Segment Open

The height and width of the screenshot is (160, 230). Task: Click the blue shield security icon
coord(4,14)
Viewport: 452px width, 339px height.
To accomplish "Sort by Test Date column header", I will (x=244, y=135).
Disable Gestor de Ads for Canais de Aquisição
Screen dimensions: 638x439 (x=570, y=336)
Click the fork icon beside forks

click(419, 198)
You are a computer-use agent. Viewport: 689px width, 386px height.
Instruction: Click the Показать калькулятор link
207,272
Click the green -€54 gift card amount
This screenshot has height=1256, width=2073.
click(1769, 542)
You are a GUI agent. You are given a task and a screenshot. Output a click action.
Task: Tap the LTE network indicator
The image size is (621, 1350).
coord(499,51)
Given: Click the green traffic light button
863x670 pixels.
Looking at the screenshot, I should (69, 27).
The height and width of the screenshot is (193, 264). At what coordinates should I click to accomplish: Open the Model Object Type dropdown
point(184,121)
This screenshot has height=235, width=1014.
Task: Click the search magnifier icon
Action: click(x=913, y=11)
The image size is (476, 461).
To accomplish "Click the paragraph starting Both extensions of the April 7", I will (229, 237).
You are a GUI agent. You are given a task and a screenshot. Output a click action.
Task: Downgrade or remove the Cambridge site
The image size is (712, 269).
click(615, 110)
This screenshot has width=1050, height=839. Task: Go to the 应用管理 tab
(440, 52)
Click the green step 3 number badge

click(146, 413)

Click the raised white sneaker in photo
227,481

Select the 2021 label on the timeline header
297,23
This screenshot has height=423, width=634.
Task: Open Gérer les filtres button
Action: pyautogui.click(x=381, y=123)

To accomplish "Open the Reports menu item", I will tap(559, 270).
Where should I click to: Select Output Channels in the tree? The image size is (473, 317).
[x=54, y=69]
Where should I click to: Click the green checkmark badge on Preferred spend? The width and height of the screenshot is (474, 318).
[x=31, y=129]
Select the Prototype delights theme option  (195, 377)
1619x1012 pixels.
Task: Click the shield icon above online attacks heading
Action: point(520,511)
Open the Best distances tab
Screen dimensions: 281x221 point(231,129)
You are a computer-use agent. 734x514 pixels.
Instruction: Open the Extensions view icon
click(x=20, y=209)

Segment Closed

Write out again, exactly, the lines from the start of the entries up to and including the one with "The image size is (476, 461).". Nothing else belongs in the reply.

The height and width of the screenshot is (160, 230). Task: Click the blue shield security icon
coord(4,14)
Viewport: 452px width, 339px height.
To accomplish "Sort by Test Date column header", I will (x=244, y=135).
Disable Gestor de Ads for Canais de Aquisição
Screen dimensions: 638x439 (x=570, y=336)
Click the fork icon beside forks

click(419, 198)
You are a computer-use agent. Viewport: 689px width, 386px height.
Instruction: Click the Показать калькулятор link
207,272
Click the green -€54 gift card amount
This screenshot has height=1256, width=2073.
click(1769, 542)
You are a GUI agent. You are given a task and a screenshot. Output a click action.
Task: Tap the LTE network indicator
The image size is (621, 1350).
coord(499,51)
Given: Click the green traffic light button
863x670 pixels.
Looking at the screenshot, I should (69, 27).
The height and width of the screenshot is (193, 264). At what coordinates should I click to accomplish: Open the Model Object Type dropdown
point(184,121)
This screenshot has height=235, width=1014.
Task: Click the search magnifier icon
Action: click(x=913, y=11)
The image size is (476, 461).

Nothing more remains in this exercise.